On the back, there is a big zip, making it much easier access to where you can put a water bladder.

I have not worn my new pdf out paddling so don't know if I am going to find other differences.

Just thought you may be interested.


----------



## justcrusin

Gday Troppo,

I have the same PFD, well not the same pfd :shock: but the same type and they are great! the elastic strap pockets either side on the main zip provide excellent storage for pliers, fish grabbers and the camera fits nicely into the pocket behind the main zip. Could put lure in there but trebles that close to my chest no thanks.

Cheers Dave


----------



## Phoenix

Sounds great Troppo


----------



## Dan A

troppo said:


> Today my new Ultra Trek pfd arrived to replace the one that jumped overboard when my yak was doing 100km/hr. There are some changes in the new one to my last one.
> 
> The side zip has been moved a little to the front and the connection system has changed a bit. In the old one, it had taken me a while ('bout 3x) to easily use the side connection stuff. Now it is more to the front I think it is a little easier.
> 
> The main pocket in the front is changed. It used to have a zip going down the sides of the pocket so it opened up like a 'C' (but the C on its side). When the zip was fully open the pocket was not very deep but easy to access from the side. Now the zip goes along the top of the pocket, keeping the pocket deep but harder to get into as no easy side access. There are also other extra pockets.
> 
> On the back, there is a big zip, making it much easier access to where you can put a water bladder.
> 
> I have not worn my new pdf out paddling so don't know if I am going to find other differences.
> 
> Just thought you may be interested.


Yeah, I just picked up one of these recently, they are a good PFD, just gotta get used to it while sitting in the Apex 1 seat.

Dan


----------



## FishinDan

They look the goods...

If anyone is looking for one for people much smaller than myself, I found this in a search on eBay

http://cgi.ebay.com.au/Ultra-brand-...ryZ64684QQssPageNameZWDVWQQrdZ1QQcmdZViewItem


----------



## paffoh

Just out of interest, what did you guys pay for these? ( Ones not purchased off ebay? )
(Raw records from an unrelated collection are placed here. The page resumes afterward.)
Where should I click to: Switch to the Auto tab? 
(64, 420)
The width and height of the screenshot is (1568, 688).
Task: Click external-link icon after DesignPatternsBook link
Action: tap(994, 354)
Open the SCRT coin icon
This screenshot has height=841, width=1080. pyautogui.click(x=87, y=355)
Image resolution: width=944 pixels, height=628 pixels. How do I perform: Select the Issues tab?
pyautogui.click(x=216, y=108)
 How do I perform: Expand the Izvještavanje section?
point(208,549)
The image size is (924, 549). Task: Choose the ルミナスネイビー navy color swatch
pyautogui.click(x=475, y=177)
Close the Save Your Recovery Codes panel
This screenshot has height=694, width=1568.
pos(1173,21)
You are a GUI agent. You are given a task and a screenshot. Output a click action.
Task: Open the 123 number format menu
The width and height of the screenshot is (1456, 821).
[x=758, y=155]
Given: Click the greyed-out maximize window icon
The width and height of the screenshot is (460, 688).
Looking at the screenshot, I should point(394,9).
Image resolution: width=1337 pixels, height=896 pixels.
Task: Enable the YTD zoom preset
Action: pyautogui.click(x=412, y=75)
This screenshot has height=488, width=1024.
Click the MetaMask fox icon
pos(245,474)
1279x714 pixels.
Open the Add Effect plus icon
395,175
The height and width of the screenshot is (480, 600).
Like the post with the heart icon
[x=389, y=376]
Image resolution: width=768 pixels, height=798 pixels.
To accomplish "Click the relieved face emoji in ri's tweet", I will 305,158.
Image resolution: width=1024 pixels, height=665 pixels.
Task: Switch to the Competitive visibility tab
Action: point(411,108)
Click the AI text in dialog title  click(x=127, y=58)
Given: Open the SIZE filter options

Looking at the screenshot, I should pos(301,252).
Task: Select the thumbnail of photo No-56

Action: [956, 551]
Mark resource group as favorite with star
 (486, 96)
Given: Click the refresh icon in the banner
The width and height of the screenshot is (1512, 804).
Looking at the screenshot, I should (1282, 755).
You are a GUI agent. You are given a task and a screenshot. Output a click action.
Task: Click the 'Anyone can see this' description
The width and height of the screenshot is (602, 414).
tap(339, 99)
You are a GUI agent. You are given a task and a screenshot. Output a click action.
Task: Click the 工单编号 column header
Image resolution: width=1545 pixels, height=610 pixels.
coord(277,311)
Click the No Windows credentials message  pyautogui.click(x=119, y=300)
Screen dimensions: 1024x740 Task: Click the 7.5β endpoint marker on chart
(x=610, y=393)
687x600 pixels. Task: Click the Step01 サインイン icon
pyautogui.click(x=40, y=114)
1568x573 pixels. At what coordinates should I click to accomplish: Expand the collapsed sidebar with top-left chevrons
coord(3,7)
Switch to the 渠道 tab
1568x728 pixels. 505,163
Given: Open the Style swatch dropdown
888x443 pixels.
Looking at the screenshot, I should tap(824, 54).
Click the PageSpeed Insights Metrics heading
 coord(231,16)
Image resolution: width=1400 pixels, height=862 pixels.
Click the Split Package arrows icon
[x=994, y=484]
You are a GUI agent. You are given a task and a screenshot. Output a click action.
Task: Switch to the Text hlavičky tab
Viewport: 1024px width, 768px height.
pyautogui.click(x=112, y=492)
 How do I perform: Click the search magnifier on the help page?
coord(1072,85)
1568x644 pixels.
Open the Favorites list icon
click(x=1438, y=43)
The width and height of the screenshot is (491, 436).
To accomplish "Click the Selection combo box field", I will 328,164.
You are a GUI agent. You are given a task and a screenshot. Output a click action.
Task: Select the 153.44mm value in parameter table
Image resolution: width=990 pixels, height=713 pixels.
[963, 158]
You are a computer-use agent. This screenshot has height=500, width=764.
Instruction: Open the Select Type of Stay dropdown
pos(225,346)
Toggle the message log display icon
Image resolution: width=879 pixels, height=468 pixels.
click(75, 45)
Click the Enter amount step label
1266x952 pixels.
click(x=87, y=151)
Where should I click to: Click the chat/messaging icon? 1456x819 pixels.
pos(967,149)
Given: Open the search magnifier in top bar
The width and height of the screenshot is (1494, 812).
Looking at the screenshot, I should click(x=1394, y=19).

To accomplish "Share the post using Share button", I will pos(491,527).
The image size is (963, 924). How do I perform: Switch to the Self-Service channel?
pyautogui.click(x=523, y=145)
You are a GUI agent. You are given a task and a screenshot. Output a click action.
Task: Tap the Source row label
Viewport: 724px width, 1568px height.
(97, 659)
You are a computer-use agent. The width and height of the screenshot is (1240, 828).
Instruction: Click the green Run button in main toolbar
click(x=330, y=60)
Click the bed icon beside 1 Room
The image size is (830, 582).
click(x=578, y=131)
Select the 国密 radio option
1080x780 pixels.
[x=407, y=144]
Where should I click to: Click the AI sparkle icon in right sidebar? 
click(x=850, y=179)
At my local across the road there almost $250 <jesus wept>.


----------



## troppo

I think I paid about $130 from a local shop, Campco.


----------



## Phoenix

I just decided to upgrade to a Trek PFD - after noticing a lot of wear on my current Tempo PFD. I must say that the Trek is a very different feel - not uncomfortable, just different.

The Trek is far more suitable for my purposes though.

I carry;
* Divers knife (leashed)
* Flare
* Pocket Lip Grippers (leashed)
* Fishing Pliers
* Radio (to be added)
* Safety Gear - EPIRB, Cyalume Sticks, Signal Mirror, Whistle, Strobe
* Princeton Tech Blast Torch
* Hydro Bladder
* Packet of mixed Berkley SP's - I do not carry a tackle box on the water as I find SP's are more productive.

Pic to be added shortly.


----------



## Davey G

I think I'll get one of these as well. My current PFD (Ultra Gorge) doesn't have much carrying capacity only a small pocket and it does not have a water bladder holder either. Actually I think it's designed as a whitewater kayaking PFD..... I guess it does what it's designed for (ie helps you stay afloat) but it's not that fishing friendly!

Might stick it on ebay and see what I can get for it...then buy the Ultra Trek


----------



## troppo

I've been wearing my new Ultra Trek a fair bit, even when paddling :roll: so I thought I'd update my topic.

The size is extra big as my wife who picked this one up thinks that is how big my stomach is! I want to categorically state, I am not that bulgy. However, the PFD fits with no problems and I have got used to the slight differences between this one and the old model. Now that I am used to using the drink bladder thing and the plastic flavour is starting to go (bladder is extra but easy to buy), I love it. At first I thought it was a novelty but it is very practical to drink from when out paddling.

The pockets are very handy but the deep zip pocket I put my keys in is sometimes hard to get my hand right in to get the keys. But it does hold heaps of stuff easily.

While I do feel the heat a tad more with the PDF, I am surprised it doesn't make me feel hot - and I am living in the tropics.

I have my camera leash through one of the tie points and the camera goes into the pocket which closes with velcro. It is a bit of a tight squeeze but not a problem. This is easy as for taking pics.

So, overall, I give it a big thumbs up.


----------